Il suo tunnel lo aveva imboccato da solo, nella serie di insuccessi che avevano incrinato il suo rendimento. Ne è uscito dopo 392 giorni il GP del Belgio, dimostrando esattamente quello che tutto l’universo automobilistico gli stava chiedendo di fare: vincere. La sofferenza vissuta la si è vista dal volto stanco e disidratato sul podio, lo stesso volto mosaico di piccole tante espressioni di felicità per aver acciuffato la vittoria tanto agognata. Oppresso dalle critiche, frantumato dai giudizi, il pilota di Heppenheim rischiava di rimanere imbottigliato in una piatta esistenza in F1, accettando il declino prima del ritiro, facilitando l’ascesa del suo compagno di squadra.

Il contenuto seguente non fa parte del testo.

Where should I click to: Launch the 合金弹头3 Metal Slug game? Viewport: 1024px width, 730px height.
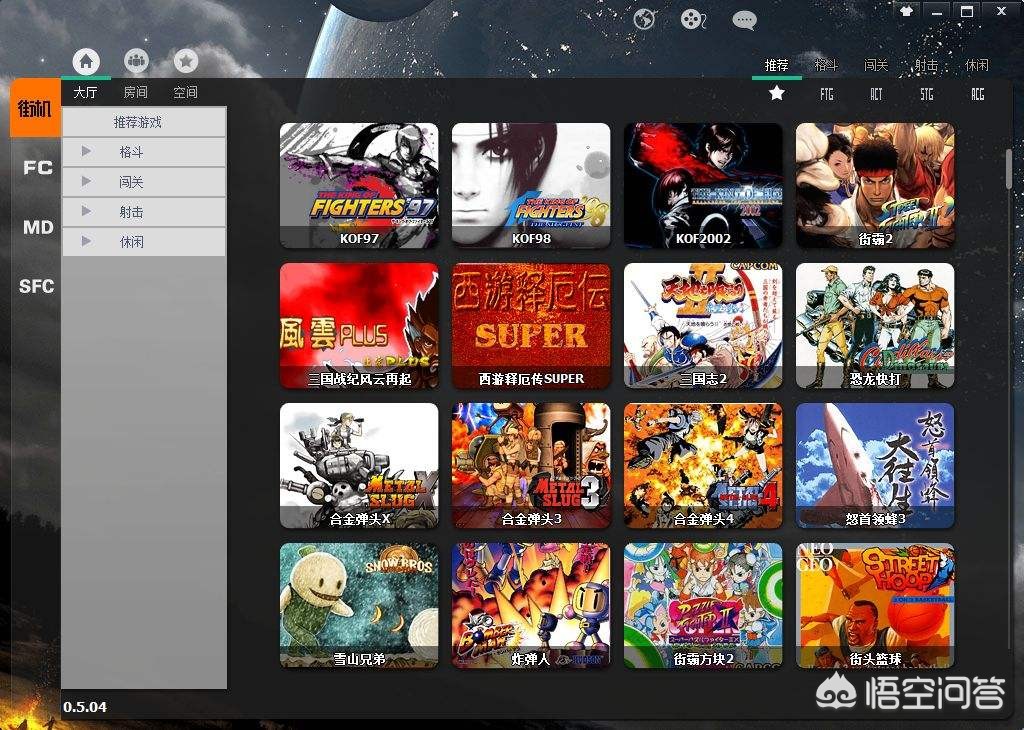click(x=531, y=465)
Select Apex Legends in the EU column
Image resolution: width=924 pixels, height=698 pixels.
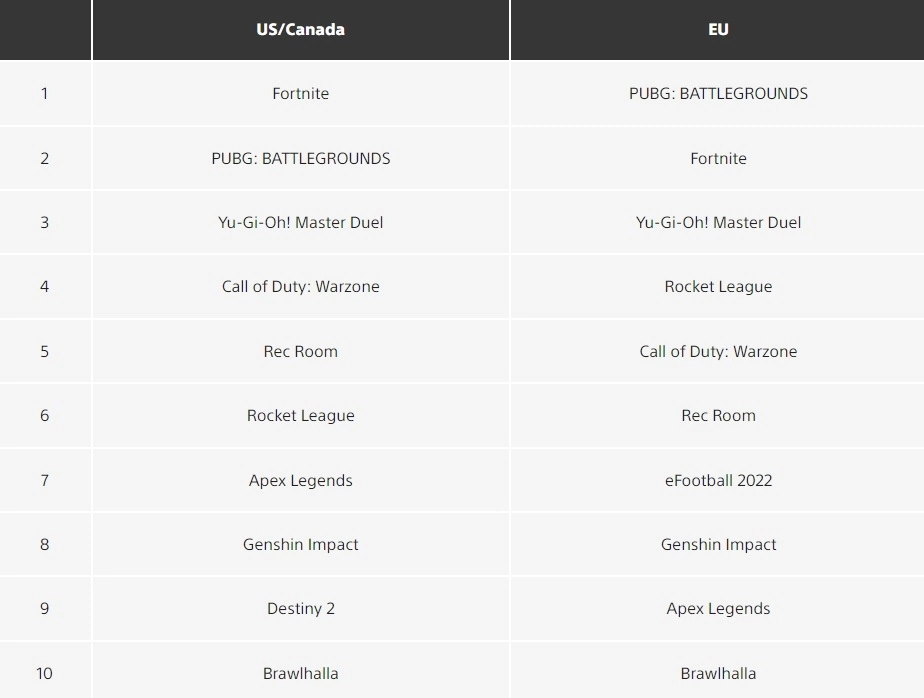718,608
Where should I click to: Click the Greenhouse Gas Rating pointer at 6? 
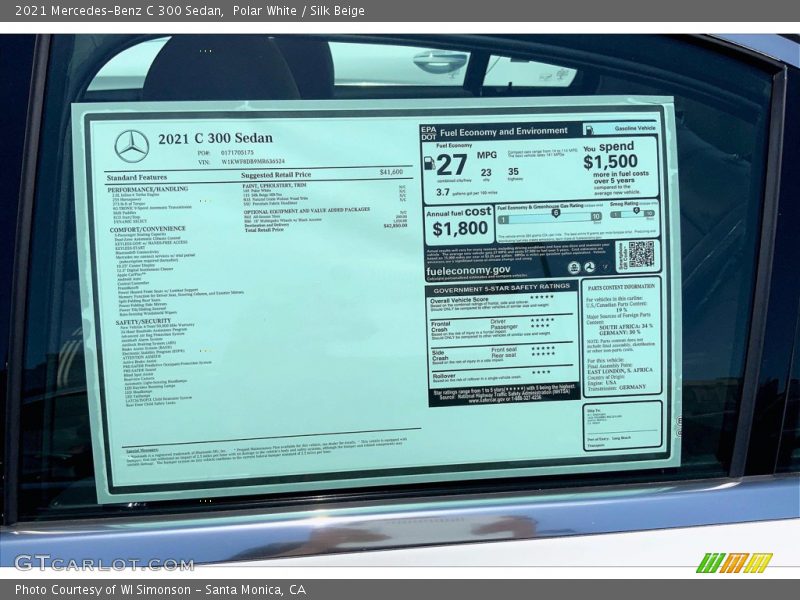click(554, 212)
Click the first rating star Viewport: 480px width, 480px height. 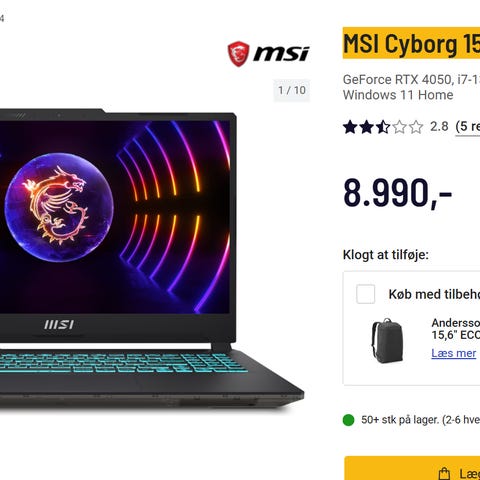click(x=350, y=127)
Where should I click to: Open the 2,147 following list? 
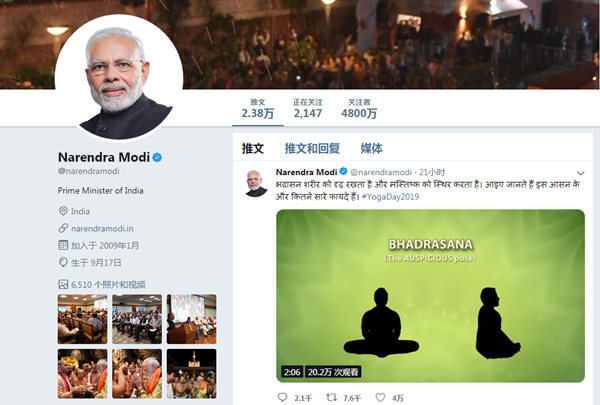(308, 109)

È uscito dal tunnel quando stava per essere inghiottito dal fantasma dei suoi insuccessi. Questo suo ritorno non cancella il passato oscuro che lo ha inseguito (e che lo braccherà ancora). Ha dimostrato che può ancora esserci, che si può ripiombare nelle proprie nevrosi da gara in ogni momento, ma anche che Sebastian Vettel è ancora in grado di portare la macchina per primo alla bandiera a scacchi. Come detto, non cancella quello che sono stati i suoi errori, tantomeno sbiadisce l’astro nascente che è Charles Leclerc, ma di sicuro dà voce a quella parte di tifoseria e parte dello Scuderia che lo difendeva a spada tratta. Ciò non significa che Vettel sia rinato, ciò significa che bisogna dare ragione a chi lo ha confermato.

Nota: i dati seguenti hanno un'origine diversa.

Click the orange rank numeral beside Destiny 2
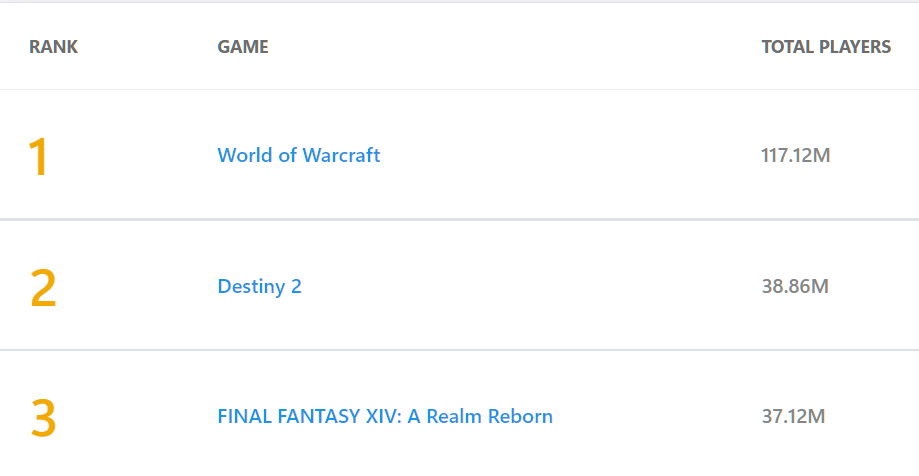919x476 pixels. 43,288
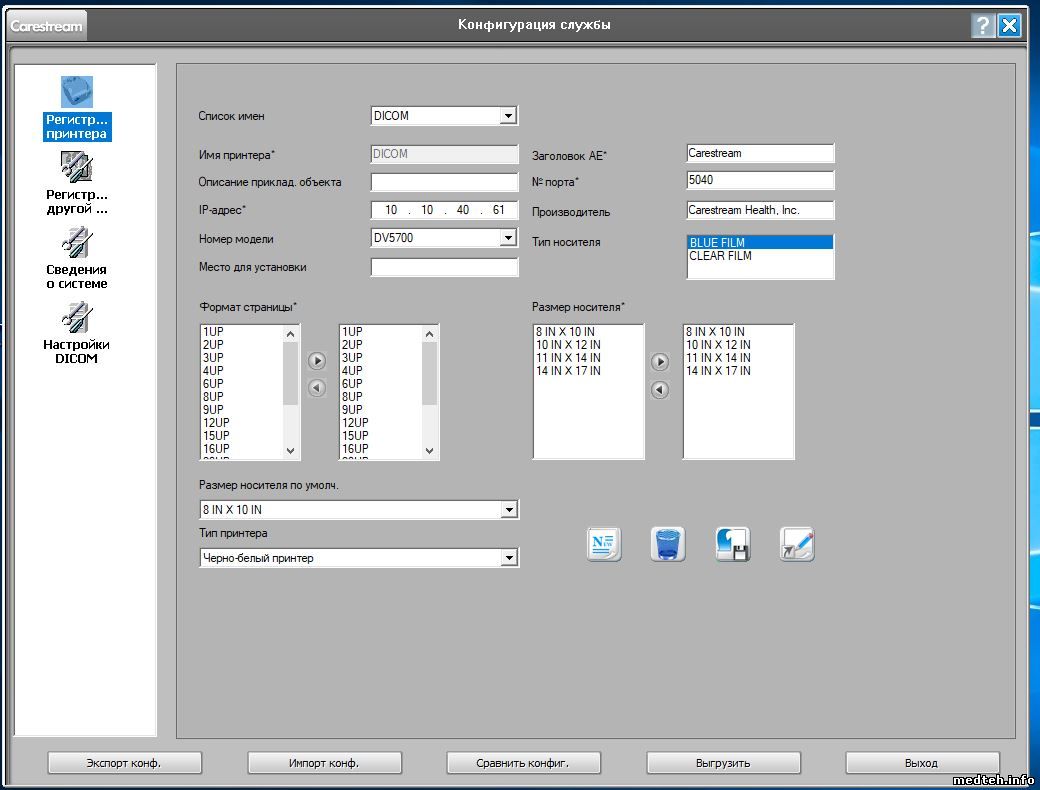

Mancano 6 gare alla fine della stagione e ha ancora tempo per rimediare ai tanti scivoloni (o meglio inciampi, se pensiamo ad un Sebastian itinerante verso l’uscita del tunnel) di questa stagione. Un risultato positivo non riequilibra gli errori passati. La bilancia deve essere soppesata con lo stesso carico degli errori passati. Sebastian è uscito fuori, magari vuole godersi un po’ d’aria fresca fra i diversi elogi e i volti sorpresi di chi lo voleva già fuori dal circus F1.

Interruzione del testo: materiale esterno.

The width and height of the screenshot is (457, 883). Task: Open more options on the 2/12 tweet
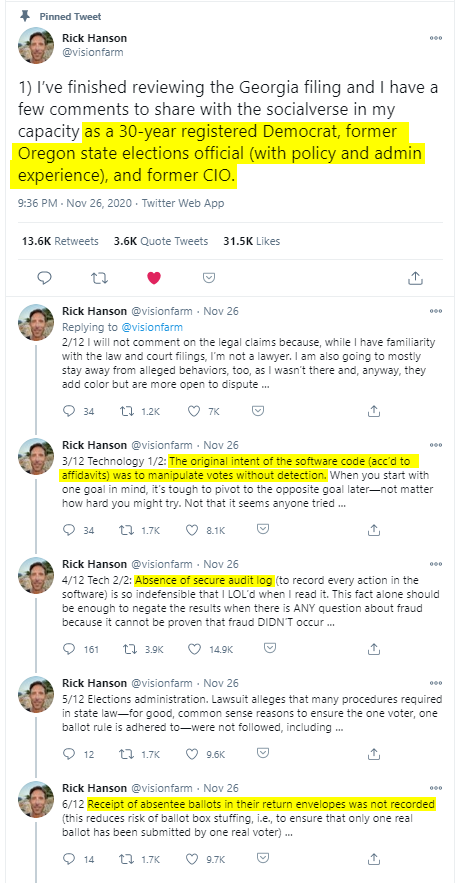(x=436, y=311)
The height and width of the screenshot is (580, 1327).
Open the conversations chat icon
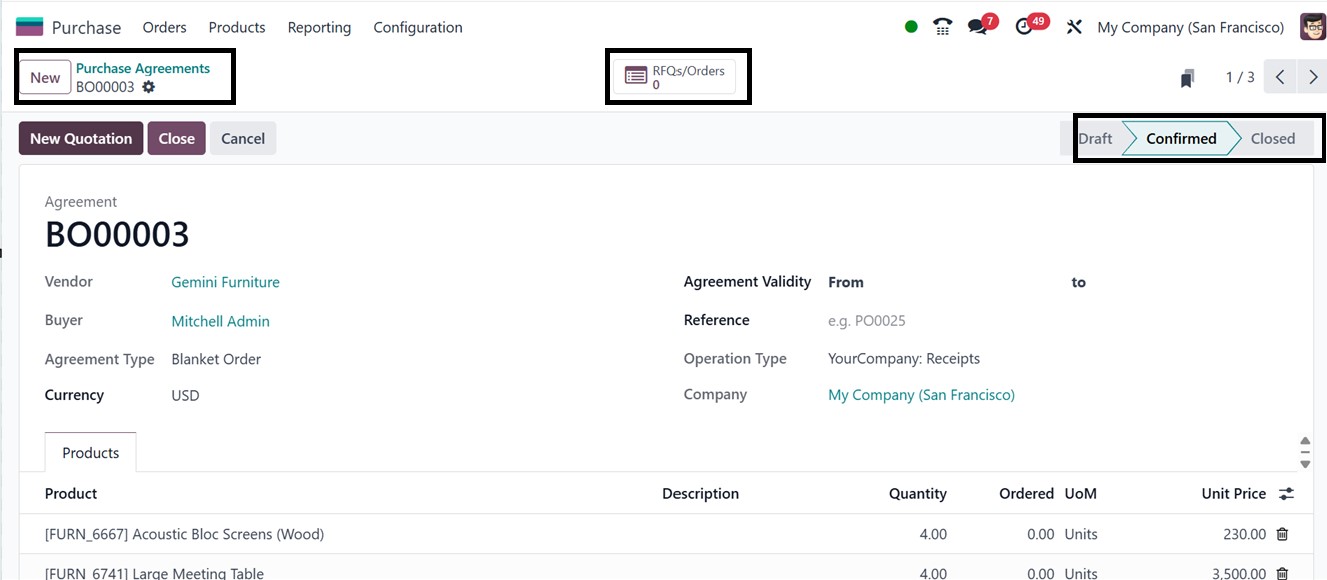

Chi sembra invece aver imboccato un sentiero più intricato di quello precedente è la Mercedes. Le frecce d’argento sembrano aver perso quello smalto a cui si era abituati semplicemente vedendo passare (soprattutto sfrecciare) il colore della loro monoposto. Non sorprende Bottas, quanto piuttosto Hamilton. L’inglese, lamentino con il team per un rientro ai box ritardato che ha compromesso la gara, ha leggermente inclinato il suo rendimento al rientro dalla pausa, vuoi per l’ascesa Ferrari, vuoi per un leggero sonnecchiare visto l’enorme divario di punti fra lui e il secondo. Più che un crogiolarsi sugli allori da primo della classe, sembra soffrire un confronto con le anime rosse, in una gara che sembrava disegnata per l’assetto della W10. Quello Mercedes non è affatto l’imboccare di un tunnel, seppure un leggero declivio anche accettabile visti gli straordinari risultati di inizio stagione.
Meglio così, ne va dello spettacolo e delle vertigini da far sentire nel finale di stagione. Che nessuno imbocchi più in tunnel, sentieri scoscesi o strade inesplorate. Vedere i primi 6 della classifica uno accanto all’altro come trainati da un filo invisibile fa solo salire il godimento e la libido sportiva. Tutti in Russia, il campionato non è archiviato come sembrava.